Problem details: Copy out the entries from the line containing "Click the plus icon in Facebook row" through the line containing "coord(2216,389)", keeping every line unchanged.

* Begin Material provided *

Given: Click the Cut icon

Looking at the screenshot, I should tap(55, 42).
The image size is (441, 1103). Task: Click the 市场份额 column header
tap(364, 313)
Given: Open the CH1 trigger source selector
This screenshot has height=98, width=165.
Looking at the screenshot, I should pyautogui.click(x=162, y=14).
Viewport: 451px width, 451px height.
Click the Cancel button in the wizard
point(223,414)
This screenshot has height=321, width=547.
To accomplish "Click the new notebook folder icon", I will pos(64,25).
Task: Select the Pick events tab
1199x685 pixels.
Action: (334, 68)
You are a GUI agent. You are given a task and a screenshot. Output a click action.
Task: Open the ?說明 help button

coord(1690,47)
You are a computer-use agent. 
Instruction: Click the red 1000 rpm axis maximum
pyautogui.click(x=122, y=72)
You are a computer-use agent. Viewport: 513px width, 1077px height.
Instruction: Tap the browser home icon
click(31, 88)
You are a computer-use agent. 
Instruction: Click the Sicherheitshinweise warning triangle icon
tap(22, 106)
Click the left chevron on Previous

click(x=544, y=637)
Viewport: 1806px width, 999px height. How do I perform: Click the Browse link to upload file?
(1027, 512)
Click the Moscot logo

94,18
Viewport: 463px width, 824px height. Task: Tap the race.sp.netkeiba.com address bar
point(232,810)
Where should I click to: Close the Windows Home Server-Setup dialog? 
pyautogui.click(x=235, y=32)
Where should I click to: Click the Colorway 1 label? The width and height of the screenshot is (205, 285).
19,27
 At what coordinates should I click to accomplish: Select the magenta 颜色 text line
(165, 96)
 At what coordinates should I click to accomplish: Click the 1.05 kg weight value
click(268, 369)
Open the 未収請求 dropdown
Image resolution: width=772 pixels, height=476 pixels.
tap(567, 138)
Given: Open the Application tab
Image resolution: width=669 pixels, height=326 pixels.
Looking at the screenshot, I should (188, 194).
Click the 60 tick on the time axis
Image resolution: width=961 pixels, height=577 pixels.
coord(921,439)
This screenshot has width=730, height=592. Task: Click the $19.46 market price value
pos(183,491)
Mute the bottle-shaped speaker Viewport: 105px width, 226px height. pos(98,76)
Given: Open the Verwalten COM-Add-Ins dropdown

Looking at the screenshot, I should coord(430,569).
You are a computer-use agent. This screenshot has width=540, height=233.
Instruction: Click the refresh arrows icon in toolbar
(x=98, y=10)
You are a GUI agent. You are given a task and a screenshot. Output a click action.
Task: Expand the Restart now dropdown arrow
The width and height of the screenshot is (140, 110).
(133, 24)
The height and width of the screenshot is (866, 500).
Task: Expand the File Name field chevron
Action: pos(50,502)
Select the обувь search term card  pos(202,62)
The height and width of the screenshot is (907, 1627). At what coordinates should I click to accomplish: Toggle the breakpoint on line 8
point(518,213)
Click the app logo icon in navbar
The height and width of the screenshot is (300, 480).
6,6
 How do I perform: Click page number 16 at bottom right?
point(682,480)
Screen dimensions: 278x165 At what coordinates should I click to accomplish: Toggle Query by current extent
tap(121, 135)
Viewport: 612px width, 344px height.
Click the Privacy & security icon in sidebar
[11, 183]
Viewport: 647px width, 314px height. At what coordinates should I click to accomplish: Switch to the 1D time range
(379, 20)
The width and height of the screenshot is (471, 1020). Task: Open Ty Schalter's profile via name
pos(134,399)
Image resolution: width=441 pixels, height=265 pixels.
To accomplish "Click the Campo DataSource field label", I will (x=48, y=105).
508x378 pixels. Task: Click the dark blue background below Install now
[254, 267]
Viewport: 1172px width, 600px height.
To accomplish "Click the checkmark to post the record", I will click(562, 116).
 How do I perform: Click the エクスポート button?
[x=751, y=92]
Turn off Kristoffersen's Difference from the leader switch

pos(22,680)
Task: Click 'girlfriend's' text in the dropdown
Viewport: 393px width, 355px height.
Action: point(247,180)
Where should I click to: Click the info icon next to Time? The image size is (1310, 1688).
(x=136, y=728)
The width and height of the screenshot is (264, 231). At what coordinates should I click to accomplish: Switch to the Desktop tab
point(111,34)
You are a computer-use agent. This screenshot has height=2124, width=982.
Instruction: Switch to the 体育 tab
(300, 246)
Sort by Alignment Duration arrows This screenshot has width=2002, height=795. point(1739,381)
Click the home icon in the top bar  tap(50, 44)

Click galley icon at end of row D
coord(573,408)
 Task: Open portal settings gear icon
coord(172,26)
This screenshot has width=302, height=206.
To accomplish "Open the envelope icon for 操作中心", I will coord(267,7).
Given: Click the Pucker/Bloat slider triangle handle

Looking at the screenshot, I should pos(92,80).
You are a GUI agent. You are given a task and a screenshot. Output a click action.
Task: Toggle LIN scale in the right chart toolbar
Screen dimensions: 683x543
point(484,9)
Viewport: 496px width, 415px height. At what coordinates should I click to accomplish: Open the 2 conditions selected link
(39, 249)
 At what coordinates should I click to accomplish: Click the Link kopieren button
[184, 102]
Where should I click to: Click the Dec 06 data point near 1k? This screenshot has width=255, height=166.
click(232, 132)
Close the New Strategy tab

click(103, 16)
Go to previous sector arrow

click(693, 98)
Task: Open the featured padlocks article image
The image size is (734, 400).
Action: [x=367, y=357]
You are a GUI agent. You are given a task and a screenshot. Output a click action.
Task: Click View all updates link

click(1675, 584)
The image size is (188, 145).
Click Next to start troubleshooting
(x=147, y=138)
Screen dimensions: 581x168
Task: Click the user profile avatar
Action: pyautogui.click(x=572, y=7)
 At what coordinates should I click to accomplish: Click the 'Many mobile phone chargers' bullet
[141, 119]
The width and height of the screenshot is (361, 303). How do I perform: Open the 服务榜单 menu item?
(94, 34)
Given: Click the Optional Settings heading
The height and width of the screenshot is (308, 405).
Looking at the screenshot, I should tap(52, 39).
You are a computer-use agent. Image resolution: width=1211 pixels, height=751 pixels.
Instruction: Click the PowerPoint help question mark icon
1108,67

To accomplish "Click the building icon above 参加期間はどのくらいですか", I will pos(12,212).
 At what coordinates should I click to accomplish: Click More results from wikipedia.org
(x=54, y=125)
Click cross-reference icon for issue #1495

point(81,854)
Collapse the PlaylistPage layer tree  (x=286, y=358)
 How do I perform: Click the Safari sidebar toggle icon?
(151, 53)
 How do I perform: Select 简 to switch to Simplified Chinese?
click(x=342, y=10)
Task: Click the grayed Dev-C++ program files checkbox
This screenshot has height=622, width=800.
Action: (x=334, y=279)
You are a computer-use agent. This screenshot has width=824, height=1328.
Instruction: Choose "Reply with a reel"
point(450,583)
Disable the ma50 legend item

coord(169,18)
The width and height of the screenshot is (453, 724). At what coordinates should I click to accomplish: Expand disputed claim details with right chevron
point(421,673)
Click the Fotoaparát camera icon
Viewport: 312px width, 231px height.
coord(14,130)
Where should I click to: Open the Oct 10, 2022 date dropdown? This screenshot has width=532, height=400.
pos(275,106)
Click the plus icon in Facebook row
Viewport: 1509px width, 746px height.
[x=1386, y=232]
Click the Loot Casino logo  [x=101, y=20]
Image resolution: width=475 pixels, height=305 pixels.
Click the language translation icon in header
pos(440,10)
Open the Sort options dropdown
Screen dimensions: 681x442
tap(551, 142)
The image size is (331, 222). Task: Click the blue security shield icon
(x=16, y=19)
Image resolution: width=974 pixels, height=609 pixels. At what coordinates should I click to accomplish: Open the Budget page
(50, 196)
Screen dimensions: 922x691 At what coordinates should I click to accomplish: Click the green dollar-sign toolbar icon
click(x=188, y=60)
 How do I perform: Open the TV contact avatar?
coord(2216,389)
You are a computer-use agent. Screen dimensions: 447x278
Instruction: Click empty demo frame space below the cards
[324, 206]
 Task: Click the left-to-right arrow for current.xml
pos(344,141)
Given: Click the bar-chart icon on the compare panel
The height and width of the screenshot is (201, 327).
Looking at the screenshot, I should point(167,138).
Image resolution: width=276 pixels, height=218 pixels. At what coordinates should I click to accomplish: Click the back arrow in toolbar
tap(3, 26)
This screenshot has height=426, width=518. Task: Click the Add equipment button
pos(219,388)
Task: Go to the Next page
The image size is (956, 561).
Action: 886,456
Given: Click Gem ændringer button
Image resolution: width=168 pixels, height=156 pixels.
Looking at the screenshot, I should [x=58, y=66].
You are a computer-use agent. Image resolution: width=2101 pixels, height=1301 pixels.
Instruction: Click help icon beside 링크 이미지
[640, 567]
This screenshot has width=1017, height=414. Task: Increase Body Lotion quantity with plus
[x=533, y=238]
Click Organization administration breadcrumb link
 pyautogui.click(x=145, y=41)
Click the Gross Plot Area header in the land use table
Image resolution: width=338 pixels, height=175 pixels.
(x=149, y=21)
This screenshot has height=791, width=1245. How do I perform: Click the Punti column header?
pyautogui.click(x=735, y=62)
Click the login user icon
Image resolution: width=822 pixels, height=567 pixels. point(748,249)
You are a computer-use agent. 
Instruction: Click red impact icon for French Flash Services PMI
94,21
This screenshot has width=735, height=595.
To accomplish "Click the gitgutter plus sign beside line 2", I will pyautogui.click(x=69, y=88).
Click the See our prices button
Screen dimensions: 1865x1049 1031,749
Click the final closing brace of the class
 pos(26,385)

* End Material provided *

Answer to this task:
Click the plus icon in Facebook row
Viewport: 1509px width, 746px height.
[x=1386, y=232]
Click the Loot Casino logo  [x=101, y=20]
Image resolution: width=475 pixels, height=305 pixels.
Click the language translation icon in header
pos(440,10)
Open the Sort options dropdown
Screen dimensions: 681x442
tap(551, 142)
The image size is (331, 222). Task: Click the blue security shield icon
(x=16, y=19)
Image resolution: width=974 pixels, height=609 pixels. At what coordinates should I click to accomplish: Open the Budget page
(50, 196)
Screen dimensions: 922x691 At what coordinates should I click to accomplish: Click the green dollar-sign toolbar icon
click(x=188, y=60)
 How do I perform: Open the TV contact avatar?
coord(2216,389)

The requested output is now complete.